Begin at the line of the listing that has "Given: Click the second page indicator dot" and stop after the line that has "Looking at the screenshot, I should 335,661.". Give those lines again with "second" swapped for "third", change nothing else, and leave the pictures out.

Records supplied =
__________________________________________________
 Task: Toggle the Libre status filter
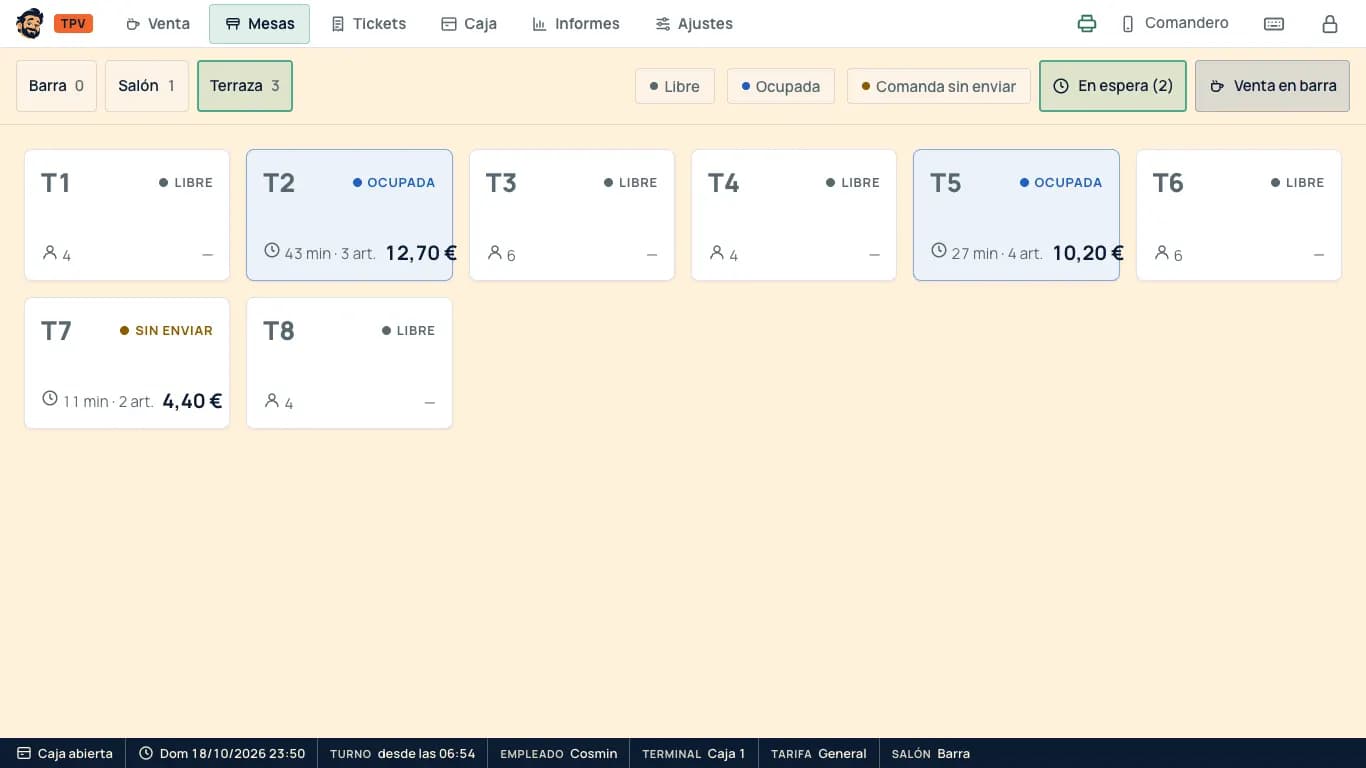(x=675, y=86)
__________________________________________________
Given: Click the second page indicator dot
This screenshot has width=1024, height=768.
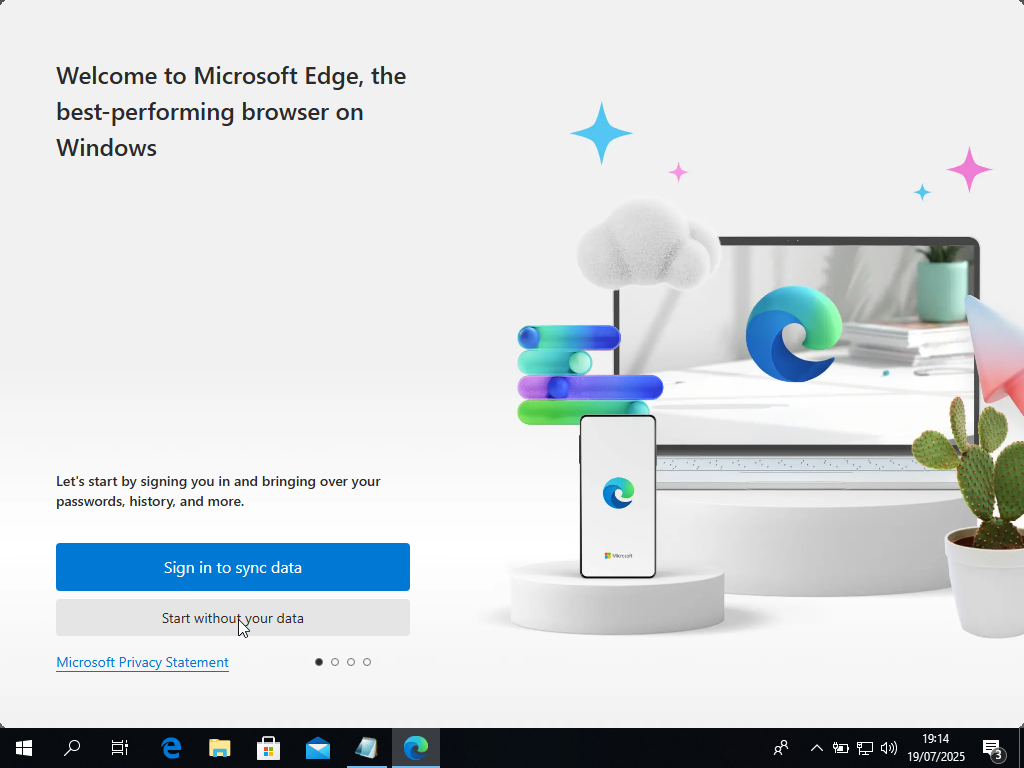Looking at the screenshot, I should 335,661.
__________________________________________________
Correct result =
Given: Click the third page indicator dot
This screenshot has width=1024, height=768.
Looking at the screenshot, I should 335,661.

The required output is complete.